A passagem bíblica da Torre de Babel é uma utopia que sustenta a noção de língua
universal, o homem não se contenta com o diferente que também lhe é constitutivo; portanto,
126
este mito retoma os discursos referentes à diversidade. Agora, porém, em pleno século XXI, o
efeito do diferente está materializado em documentos oficiais, em declarações universais que
asseguram ao sujeito o direito de “ser diferente”. Em outras palavras, a diversidade que
remete ao mito de Babel retoma discursos sobre o direito pela língua, ou seja, pela diversidade
linguística, desfazendo o projeto de unificação e homogeneização. O que passa a funcionar é a
dominação pela língua que se deseja instituir sem que o sujeito se desligue de suas
particularidades, sendo dominado “gentilmente”.

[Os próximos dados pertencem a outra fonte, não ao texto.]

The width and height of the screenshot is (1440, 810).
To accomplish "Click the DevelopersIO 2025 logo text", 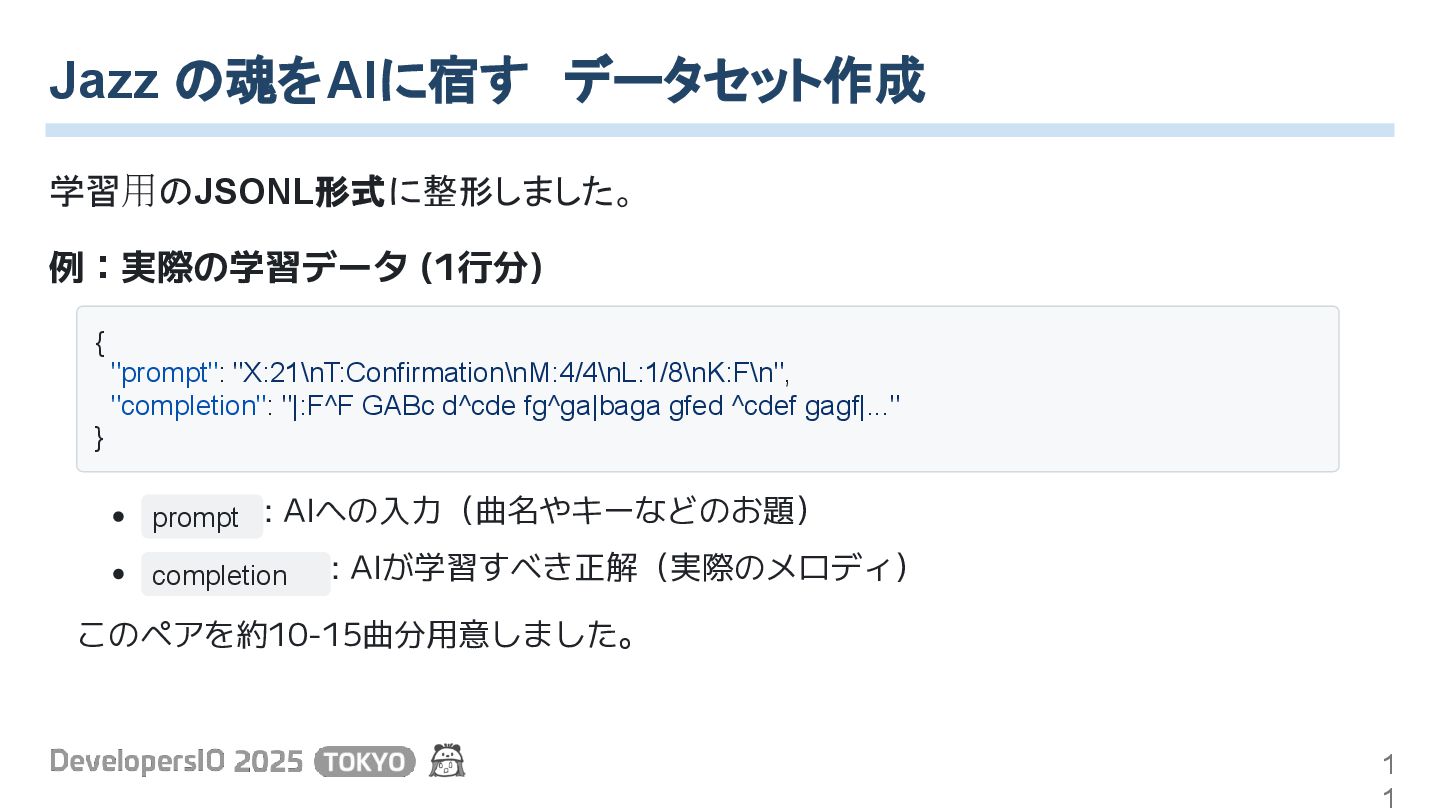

Este objetivo é próprio das instituições que desejam “atrair” sujeitos para manter uma
política linguística em funcionamento e aumentar os seus lucros, afinal, quanto mais sujeitos
forem interpelados, maior será o grupo dominado e o capital acumulado. Nessa perspectiva, o
jogo discursivo político-ideológico que circula diante de tais condições de produção constrói
o imaginário de idioma, e não de língua. Isso porque o primeiro está voltado às normas
gramaticais, o sujeito aprende decorando regras, não pode haver espaço para
questionamentos, a divulgação midiática propõe ao sujeito o fácil aprendizado, como se este
processo fosse rápido e simples, algo mecânico. Emergem, nesse contexto, discursos de que a
escola não ensina língua(s), desvalorizando-se o contexto escolar para que as instituições
privadas sejam favorecidas, o que é explícito no movimento da designação língua inglesa para
inglês. Sobre o movimento esperantista, a própria nomeação já está indicando efeitos de
sentidos de um idioma, pois não se trata de língua esperanto, e sim, apenas, de esperanto. De
acordo com o percurso teórico que tomamos, vimos que abordar a língua é pensar na
produção dos efeitos de sentido, ela é plural, está sujeita ao equívoco e não há como ter
controle total e absoluto sobre ela, portanto a língua não é tão simplista como é divulgada nos
instrumentos midiáticos. Enfim, estudar a noção de língua nos deu a certeza de que ainda há
muito para se saber e que a nossa pesquisa deve continuar.